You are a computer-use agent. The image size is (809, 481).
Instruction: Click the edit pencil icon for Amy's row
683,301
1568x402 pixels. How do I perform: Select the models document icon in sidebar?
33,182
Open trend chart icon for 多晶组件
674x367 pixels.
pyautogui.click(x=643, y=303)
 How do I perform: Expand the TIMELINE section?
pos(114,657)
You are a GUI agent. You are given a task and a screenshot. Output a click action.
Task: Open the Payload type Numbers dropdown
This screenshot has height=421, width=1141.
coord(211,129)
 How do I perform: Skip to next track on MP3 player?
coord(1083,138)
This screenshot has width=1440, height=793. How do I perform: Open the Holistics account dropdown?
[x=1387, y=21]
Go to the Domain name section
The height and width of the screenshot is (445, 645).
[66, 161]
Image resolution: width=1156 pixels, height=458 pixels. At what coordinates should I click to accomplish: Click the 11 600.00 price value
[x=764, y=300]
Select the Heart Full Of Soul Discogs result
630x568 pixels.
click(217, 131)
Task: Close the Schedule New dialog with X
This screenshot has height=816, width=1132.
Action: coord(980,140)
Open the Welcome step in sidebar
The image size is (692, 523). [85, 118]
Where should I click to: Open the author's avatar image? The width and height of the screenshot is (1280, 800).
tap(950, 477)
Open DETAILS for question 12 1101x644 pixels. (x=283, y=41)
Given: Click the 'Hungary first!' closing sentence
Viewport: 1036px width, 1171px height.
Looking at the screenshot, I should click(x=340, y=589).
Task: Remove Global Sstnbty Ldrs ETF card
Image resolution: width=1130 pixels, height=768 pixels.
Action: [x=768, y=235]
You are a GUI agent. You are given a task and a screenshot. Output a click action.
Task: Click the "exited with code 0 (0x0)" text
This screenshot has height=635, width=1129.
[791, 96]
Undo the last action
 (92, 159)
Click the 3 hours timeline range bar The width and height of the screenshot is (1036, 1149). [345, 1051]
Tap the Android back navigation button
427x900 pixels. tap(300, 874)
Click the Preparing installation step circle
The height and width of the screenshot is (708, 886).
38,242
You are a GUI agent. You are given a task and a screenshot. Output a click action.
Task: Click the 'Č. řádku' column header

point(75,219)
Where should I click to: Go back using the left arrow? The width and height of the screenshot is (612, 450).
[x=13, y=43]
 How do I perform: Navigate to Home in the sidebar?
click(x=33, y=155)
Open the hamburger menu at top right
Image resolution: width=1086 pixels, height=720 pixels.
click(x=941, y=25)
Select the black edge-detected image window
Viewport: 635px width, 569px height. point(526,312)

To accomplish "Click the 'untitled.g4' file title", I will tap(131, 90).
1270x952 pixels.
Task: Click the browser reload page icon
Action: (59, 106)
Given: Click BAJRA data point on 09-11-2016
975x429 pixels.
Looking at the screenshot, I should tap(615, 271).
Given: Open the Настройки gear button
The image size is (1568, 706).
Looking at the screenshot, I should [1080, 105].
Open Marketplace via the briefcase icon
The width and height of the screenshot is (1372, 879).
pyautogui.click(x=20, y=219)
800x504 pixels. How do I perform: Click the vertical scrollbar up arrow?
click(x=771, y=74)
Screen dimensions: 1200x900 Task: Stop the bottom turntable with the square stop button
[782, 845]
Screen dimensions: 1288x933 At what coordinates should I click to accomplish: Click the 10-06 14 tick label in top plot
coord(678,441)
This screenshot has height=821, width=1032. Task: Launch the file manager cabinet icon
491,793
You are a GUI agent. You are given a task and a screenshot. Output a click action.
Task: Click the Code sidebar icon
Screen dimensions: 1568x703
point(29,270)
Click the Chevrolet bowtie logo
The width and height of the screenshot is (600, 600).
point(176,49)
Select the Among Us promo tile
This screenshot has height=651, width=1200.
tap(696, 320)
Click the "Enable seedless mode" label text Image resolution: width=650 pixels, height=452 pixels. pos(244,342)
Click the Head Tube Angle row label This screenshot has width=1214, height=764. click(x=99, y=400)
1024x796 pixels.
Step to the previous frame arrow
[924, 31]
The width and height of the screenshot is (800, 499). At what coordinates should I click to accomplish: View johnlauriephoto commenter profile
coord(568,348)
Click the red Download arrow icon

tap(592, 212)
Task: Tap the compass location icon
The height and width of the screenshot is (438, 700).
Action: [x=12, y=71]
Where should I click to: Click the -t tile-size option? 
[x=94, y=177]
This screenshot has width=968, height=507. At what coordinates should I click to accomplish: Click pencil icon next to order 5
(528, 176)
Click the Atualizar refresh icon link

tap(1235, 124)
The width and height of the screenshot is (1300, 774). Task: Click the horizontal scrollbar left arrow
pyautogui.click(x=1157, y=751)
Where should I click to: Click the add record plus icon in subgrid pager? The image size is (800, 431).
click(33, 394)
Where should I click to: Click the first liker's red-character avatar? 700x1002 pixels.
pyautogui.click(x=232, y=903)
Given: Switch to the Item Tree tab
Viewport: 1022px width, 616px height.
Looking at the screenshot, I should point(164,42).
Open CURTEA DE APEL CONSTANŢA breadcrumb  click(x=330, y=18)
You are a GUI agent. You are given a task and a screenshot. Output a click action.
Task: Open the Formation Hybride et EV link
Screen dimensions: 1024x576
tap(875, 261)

---*---

▶ **About this exercise**
Give back precisely the lines above that start at the line containing "How do I perform: Navigate" and end at the line containing "Task: Click the Code sidebar icon", inclusive. No other lines belong in the output.

▶ **Reply**
 How do I perform: Navigate to Home in the sidebar?
click(x=33, y=155)
Open the hamburger menu at top right
Image resolution: width=1086 pixels, height=720 pixels.
click(x=941, y=25)
Select the black edge-detected image window
Viewport: 635px width, 569px height. point(526,312)

To accomplish "Click the 'untitled.g4' file title", I will tap(131, 90).
1270x952 pixels.
Task: Click the browser reload page icon
Action: (59, 106)
Given: Click BAJRA data point on 09-11-2016
975x429 pixels.
Looking at the screenshot, I should tap(615, 271).
Given: Open the Настройки gear button
The image size is (1568, 706).
Looking at the screenshot, I should [1080, 105].
Open Marketplace via the briefcase icon
The width and height of the screenshot is (1372, 879).
pyautogui.click(x=20, y=219)
800x504 pixels. How do I perform: Click the vertical scrollbar up arrow?
click(x=771, y=74)
Screen dimensions: 1200x900 Task: Stop the bottom turntable with the square stop button
[782, 845]
Screen dimensions: 1288x933 At what coordinates should I click to accomplish: Click the 10-06 14 tick label in top plot
coord(678,441)
This screenshot has height=821, width=1032. Task: Launch the file manager cabinet icon
491,793
You are a GUI agent. You are given a task and a screenshot. Output a click action.
Task: Click the Code sidebar icon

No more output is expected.